# Extract provided
— BEGIN —
Get rid of bad teachers in Calif? Good luck with that

Union rules are so convoluted now the worst stay on like the flu

I’m shocked! Shocked, I say! Not by the following, but by the fact this not only appeared in the LA Times, but they actually researched it!

One of the many things that came up during the ongoing California
budget fiasco was the state using the old ploy “If we don’t get this
passed we’ll have to lay off 3,000 teachers statewide!”
to try to scare the populace into pressuring legislators to accept the
Democrat legislators demands (which essentially echoed the teacher’s union demands).

With the scare tactic being used, some were questioning how exactly the pink slips would be issued. Would it go by seniority, or by teacher performance?

The union argued that no accurate measure of teacher effectiveness
exists; therefore seniority would be the only way to go, if layoffs
were to happen at all.
— END —
# Data for processing
— BEGIN —
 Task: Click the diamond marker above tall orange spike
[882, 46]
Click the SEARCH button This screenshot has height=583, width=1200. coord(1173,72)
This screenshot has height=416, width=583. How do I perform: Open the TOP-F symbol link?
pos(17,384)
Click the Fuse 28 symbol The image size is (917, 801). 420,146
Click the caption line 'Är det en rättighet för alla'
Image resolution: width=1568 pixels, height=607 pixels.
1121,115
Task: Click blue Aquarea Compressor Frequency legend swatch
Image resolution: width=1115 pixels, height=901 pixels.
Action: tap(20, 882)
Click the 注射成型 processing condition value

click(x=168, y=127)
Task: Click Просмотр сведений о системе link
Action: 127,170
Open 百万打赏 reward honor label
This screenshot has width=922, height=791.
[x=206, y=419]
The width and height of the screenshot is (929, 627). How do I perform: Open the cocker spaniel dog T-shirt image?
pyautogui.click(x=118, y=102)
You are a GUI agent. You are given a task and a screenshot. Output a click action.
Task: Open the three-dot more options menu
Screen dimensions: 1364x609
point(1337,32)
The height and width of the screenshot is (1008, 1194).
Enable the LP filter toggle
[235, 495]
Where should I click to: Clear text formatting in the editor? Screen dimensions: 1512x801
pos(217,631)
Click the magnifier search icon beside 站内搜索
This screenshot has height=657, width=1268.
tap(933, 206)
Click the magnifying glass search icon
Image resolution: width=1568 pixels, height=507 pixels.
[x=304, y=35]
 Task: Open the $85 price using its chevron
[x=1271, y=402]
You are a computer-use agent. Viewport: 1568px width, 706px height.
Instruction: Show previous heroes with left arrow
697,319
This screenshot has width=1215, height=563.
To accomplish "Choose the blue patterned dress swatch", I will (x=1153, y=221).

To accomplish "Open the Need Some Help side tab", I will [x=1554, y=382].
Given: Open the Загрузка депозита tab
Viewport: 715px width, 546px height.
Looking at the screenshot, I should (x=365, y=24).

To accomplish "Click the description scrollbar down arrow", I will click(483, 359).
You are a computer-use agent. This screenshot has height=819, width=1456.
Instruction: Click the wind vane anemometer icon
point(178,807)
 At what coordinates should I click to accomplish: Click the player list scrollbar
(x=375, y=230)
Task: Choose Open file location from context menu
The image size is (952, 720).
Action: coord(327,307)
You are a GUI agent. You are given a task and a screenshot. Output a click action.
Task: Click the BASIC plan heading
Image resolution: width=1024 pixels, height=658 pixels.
— END —
# Jobs
- 1) Give the entries as a numbered list, skipping blank lines, starting from the one that contains "You are a computer-use agent. This" and running through the last of the entries, both ends included.
- 2) Continue the piece about removing bad teachers in California from the point where it stops.

# Responses by task
- 1)
1. You are a computer-use agent. This screenshot has height=819, width=1456.
2. Instruction: Click the wind vane anemometer icon
3. point(178,807)
4.  At what coordinates should I click to accomplish: Click the player list scrollbar
5. (x=375, y=230)
6. Task: Choose Open file location from context menu
7. The image size is (952, 720).
8. Action: coord(327,307)
9. You are a GUI agent. You are given a task and a screenshot. Output a click action.
10. Task: Click the BASIC plan heading
11. Image resolution: width=1024 pixels, height=658 pixels.

- 2)
Others (like me) preferred that stagnant, entrenched teachers who
really don’t care about anything except a paycheck and getting the kids
out the door at the end of the day would be the first purged. How that
was accomplished we didn’t care, just do it. Granted, it is a mess
trying to prove a teacher is as described above under the current
system rules, but after so many years of declining test scores and
drop-out rates through the roof…

Anyway, looking at what it would take to actually remove a teacher who performed or even acted badly was, to my amazement, the Los Angeles Times.

The eighth-grade boy held out his wrists for teacher Carlos Polanco to see.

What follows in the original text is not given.